[[ Extracted data, beginning ]]

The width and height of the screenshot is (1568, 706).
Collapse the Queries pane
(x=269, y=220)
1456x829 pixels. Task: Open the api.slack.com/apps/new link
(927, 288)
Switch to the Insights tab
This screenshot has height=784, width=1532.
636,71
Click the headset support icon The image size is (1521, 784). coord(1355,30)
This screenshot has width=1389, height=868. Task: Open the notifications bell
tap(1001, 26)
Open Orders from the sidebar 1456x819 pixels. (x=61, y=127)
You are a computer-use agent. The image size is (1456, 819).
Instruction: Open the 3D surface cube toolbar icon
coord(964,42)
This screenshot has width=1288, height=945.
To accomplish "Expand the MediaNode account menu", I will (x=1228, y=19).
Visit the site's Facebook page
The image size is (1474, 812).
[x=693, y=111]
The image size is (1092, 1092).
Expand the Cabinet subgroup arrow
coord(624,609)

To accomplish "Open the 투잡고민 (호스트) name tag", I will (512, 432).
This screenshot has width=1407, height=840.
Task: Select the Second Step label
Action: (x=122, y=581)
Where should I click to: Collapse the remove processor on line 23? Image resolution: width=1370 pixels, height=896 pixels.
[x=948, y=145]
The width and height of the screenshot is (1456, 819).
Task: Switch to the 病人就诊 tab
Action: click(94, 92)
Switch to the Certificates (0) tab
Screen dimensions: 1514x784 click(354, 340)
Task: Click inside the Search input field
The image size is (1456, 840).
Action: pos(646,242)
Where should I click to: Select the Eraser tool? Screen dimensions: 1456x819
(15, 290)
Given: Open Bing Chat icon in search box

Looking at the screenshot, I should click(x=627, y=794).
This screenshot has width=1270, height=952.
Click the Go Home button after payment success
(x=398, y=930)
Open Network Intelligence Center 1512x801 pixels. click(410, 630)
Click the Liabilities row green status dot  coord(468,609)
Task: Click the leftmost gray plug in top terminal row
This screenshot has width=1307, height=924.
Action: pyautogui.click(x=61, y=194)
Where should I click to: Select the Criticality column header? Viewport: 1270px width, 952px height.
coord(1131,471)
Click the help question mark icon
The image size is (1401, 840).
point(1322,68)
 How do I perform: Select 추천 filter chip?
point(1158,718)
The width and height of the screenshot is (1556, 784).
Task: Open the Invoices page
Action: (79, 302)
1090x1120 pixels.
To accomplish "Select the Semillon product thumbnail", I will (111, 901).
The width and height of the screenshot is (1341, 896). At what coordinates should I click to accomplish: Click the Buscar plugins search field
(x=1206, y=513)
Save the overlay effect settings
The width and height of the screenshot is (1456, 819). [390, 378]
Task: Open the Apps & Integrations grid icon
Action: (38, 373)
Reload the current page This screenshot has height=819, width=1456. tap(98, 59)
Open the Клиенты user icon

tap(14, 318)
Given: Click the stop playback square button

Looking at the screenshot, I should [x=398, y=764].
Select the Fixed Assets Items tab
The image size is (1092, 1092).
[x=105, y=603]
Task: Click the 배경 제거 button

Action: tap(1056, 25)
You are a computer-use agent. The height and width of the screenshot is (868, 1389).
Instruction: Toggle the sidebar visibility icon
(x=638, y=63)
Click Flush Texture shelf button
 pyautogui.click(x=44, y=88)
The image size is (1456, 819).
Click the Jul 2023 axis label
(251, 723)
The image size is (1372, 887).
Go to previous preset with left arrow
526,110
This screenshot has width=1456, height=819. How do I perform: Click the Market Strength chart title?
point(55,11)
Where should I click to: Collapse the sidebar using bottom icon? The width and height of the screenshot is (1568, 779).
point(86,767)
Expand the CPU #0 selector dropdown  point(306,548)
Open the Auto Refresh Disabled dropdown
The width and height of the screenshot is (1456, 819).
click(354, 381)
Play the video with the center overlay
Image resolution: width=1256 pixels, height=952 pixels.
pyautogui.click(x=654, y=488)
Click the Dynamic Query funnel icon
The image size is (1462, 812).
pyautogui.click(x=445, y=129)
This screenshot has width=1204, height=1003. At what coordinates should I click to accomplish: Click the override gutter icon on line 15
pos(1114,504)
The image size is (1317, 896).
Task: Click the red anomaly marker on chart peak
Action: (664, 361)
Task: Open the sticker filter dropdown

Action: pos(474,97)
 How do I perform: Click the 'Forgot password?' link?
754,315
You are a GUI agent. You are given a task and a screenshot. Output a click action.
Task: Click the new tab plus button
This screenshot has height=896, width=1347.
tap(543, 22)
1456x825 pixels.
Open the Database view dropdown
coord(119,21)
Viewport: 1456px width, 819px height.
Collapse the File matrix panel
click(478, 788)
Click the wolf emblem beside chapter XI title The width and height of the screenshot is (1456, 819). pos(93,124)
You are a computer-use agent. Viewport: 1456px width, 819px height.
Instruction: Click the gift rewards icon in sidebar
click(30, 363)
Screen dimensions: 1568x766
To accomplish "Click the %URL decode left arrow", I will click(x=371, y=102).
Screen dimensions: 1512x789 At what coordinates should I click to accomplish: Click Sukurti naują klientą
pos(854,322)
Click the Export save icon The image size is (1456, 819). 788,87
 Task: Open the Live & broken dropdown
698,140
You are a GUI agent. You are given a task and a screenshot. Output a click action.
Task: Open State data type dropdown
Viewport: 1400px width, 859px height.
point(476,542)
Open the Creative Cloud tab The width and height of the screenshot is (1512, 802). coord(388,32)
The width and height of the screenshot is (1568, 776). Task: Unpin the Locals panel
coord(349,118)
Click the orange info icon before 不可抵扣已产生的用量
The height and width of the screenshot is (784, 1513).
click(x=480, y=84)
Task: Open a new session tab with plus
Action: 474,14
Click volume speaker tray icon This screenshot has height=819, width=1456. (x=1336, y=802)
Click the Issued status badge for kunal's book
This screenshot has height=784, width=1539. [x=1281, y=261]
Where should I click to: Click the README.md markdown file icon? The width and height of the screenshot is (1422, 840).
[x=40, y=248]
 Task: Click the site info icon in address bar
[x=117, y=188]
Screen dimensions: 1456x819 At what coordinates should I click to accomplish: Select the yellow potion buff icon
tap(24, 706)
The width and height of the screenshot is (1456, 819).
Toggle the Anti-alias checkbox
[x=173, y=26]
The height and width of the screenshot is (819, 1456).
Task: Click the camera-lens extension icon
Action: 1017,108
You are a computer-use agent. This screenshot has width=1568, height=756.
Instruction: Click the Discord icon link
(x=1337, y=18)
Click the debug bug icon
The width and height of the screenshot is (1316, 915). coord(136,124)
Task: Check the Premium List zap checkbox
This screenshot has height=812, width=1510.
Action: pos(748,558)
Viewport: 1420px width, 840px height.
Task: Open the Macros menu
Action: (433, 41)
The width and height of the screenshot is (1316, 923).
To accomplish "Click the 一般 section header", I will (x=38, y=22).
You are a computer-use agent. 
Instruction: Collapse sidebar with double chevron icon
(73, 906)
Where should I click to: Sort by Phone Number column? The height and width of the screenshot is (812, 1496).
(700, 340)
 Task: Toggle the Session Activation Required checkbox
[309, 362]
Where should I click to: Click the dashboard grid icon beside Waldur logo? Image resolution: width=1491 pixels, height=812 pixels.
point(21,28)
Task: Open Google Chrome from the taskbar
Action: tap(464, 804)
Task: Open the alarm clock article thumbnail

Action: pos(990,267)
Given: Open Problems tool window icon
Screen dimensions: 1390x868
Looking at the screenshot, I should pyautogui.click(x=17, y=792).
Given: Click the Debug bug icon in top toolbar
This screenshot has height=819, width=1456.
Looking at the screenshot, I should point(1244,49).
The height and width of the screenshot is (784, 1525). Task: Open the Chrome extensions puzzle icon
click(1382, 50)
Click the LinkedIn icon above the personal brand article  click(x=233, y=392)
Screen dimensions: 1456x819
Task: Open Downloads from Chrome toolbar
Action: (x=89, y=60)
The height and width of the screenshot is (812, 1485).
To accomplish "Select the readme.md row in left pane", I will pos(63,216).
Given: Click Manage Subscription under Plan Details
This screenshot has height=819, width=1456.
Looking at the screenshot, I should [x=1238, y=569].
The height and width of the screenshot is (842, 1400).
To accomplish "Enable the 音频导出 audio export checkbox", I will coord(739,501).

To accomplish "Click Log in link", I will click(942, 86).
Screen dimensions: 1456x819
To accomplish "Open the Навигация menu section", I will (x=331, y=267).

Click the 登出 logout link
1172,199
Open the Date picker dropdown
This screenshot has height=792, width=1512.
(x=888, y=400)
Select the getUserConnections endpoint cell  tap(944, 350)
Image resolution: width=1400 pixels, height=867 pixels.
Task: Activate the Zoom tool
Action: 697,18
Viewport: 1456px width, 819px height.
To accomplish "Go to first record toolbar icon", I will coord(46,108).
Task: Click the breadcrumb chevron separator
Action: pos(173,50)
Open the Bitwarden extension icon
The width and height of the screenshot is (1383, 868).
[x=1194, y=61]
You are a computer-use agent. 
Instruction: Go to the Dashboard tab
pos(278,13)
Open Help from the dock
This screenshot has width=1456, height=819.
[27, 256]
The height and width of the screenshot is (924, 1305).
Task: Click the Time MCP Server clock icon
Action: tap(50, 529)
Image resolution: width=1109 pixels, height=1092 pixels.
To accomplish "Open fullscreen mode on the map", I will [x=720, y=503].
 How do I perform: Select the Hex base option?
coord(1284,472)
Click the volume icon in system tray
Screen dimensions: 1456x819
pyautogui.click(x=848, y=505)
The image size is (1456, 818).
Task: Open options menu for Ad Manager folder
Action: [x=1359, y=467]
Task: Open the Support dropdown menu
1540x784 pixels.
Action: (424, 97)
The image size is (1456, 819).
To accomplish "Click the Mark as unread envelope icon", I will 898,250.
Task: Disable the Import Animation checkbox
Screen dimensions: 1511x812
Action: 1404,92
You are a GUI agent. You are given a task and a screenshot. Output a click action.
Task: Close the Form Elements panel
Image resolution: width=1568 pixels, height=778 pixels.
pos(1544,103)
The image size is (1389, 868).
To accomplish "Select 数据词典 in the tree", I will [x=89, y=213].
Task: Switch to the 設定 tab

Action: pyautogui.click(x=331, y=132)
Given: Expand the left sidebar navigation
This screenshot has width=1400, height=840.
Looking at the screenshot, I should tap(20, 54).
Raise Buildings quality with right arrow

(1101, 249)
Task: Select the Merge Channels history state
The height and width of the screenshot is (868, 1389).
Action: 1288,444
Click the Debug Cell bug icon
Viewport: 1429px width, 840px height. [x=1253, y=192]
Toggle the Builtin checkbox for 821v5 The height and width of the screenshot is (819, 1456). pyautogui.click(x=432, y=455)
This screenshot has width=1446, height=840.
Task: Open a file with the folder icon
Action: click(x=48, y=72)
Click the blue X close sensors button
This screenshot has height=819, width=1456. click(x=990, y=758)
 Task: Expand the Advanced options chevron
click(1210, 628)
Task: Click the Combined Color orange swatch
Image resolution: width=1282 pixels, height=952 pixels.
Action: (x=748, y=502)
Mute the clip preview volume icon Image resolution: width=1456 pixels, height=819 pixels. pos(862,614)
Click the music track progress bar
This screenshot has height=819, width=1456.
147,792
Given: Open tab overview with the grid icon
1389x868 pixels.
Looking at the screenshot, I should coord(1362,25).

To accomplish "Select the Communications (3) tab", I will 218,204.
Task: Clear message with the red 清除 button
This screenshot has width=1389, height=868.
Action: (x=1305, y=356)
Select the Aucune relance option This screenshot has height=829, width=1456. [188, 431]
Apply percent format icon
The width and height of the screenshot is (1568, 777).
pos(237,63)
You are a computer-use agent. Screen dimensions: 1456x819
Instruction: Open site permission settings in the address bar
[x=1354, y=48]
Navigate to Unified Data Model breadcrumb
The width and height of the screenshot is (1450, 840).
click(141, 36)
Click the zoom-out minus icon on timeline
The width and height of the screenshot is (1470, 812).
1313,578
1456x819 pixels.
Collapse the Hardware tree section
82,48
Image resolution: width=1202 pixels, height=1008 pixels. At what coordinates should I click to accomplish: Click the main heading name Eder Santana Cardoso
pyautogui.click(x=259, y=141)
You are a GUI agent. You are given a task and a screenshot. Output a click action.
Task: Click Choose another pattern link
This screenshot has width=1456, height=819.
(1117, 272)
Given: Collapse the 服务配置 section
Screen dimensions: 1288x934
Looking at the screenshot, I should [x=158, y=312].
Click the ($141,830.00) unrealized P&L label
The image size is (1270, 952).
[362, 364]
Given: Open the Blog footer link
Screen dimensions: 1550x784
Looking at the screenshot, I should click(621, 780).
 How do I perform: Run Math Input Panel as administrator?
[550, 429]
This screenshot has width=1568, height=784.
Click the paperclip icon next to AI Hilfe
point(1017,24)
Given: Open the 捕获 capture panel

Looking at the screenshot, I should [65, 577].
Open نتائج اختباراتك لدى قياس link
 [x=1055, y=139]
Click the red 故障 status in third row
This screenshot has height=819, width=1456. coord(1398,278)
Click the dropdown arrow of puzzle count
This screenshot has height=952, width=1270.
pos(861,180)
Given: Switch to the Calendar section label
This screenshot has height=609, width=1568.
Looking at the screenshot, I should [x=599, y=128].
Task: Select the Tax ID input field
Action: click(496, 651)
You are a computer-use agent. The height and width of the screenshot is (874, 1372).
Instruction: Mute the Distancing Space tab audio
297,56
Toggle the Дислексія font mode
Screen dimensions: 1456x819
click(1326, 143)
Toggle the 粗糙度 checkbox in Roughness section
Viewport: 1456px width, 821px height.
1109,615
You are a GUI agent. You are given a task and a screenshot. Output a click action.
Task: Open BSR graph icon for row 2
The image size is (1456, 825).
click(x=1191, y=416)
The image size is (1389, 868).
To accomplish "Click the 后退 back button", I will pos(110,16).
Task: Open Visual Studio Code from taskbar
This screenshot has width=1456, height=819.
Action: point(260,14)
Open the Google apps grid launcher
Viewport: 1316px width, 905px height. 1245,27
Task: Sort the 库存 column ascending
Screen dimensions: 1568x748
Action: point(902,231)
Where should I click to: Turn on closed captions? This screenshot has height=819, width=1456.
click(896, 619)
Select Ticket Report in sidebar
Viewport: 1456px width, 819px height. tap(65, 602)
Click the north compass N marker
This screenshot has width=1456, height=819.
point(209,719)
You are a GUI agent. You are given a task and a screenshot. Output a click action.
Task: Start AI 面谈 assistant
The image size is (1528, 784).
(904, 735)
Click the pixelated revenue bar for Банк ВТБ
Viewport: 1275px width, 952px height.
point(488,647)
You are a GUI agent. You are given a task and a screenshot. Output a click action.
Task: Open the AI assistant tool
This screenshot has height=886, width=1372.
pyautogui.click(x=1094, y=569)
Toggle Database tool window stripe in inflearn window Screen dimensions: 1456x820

[[ Extracted data, end ]]

→ **Task to carry out**: For this exercise, find all lines in the records containing the word "computer" and copy them.

→ **Your response**:
You are a computer-use agent. The image size is (1456, 819).
You are a computer-use agent. The height and width of the screenshot is (868, 1389).
You are a computer-use agent. Viewport: 1456px width, 819px height.
You are a computer-use agent. This screenshot has width=1568, height=756.
You are a computer-use agent. 
You are a computer-use agent. 
You are a computer-use agent. Screen dimensions: 1456x819
You are a computer-use agent. The height and width of the screenshot is (874, 1372).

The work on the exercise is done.